> Given instruction
Pick out every line of the material that contains the string "Select", matching case exactly.

====

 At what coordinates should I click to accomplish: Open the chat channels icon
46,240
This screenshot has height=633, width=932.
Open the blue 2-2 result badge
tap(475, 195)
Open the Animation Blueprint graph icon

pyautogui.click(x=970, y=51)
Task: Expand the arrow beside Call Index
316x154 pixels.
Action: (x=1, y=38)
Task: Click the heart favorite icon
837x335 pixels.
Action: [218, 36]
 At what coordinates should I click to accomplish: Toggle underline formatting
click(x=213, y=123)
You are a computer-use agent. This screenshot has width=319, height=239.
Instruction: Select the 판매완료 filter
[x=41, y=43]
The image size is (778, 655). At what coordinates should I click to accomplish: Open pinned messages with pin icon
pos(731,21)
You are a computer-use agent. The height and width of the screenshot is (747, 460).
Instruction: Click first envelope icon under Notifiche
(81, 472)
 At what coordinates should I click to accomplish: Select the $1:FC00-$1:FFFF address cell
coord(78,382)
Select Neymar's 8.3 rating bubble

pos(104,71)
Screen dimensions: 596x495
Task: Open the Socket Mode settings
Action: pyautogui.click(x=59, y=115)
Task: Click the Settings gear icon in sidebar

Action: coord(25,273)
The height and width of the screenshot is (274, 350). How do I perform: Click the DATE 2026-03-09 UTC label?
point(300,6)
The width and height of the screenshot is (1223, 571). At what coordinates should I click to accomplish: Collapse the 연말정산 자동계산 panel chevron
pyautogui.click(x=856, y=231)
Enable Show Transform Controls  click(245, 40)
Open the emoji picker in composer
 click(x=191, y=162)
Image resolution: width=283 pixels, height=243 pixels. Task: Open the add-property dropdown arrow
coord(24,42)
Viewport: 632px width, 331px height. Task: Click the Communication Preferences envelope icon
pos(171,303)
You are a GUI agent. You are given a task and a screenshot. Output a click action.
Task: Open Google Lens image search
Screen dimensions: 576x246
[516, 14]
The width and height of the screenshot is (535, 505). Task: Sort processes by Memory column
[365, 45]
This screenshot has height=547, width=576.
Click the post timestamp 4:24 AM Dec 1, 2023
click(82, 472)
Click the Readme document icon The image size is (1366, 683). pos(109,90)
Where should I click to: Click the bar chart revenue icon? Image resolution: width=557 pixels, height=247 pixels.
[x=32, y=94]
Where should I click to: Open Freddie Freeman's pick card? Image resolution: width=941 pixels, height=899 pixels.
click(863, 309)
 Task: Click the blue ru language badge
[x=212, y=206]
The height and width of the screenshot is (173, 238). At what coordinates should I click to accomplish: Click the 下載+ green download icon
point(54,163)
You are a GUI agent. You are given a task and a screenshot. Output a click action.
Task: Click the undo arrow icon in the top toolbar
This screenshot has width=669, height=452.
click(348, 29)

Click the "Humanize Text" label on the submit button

====

> Reply
Instruction: Select the 판매완료 filter
 At what coordinates should I click to accomplish: Select the $1:FC00-$1:FFFF address cell
Select Neymar's 8.3 rating bubble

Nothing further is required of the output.